- _Activity_
If a line in the data holds "Theo", copy that line out in full.

- _Pixel coordinate grounding data_
——
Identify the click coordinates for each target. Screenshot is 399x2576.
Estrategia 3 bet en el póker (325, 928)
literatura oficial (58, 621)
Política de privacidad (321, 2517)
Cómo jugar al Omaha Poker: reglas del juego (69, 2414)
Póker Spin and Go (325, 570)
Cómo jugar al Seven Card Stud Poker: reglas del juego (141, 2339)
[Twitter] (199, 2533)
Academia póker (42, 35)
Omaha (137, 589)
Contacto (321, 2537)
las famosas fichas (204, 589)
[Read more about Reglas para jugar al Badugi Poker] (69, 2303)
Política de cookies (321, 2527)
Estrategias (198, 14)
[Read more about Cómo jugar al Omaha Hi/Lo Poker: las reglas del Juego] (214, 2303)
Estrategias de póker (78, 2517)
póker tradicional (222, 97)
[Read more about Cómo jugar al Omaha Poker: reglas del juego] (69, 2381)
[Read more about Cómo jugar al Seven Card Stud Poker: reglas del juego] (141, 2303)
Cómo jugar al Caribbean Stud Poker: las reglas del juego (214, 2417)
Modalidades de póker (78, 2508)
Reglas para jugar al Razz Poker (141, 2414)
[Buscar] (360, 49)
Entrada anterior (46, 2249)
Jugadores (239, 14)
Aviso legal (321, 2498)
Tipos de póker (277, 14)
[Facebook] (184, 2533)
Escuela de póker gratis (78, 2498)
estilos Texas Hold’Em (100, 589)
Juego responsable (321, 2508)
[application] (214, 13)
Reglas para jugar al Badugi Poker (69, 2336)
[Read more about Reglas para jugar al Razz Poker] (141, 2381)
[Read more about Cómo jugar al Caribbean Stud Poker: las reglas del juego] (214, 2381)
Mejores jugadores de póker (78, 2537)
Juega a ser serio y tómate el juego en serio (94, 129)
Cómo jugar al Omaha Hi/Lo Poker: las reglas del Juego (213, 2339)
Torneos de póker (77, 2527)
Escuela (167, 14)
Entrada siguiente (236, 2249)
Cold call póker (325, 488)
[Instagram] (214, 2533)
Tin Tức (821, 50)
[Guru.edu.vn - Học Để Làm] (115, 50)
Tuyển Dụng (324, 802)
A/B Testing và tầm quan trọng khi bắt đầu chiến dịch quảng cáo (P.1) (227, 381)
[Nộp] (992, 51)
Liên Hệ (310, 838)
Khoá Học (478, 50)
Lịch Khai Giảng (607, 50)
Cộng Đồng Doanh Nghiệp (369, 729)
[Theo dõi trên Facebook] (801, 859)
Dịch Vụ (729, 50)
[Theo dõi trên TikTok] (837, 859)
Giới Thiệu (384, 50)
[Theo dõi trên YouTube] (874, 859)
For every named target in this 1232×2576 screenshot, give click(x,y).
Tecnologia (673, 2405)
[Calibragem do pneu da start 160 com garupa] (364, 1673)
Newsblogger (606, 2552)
——
- _Solution to the exercise_
[Theo dõi trên Facebook] (801, 859)
[Theo dõi trên TikTok] (837, 859)
[Theo dõi trên YouTube] (874, 859)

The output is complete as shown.